(Records from a data source)

-- Opening Marker --

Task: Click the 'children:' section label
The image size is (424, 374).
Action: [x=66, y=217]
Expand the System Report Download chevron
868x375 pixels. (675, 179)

-- Closing Marker --

### What to produce
Reproduce the records above in full and with exact wording.

### Output
Task: Click the 'children:' section label
The image size is (424, 374).
Action: [x=66, y=217]
Expand the System Report Download chevron
868x375 pixels. (675, 179)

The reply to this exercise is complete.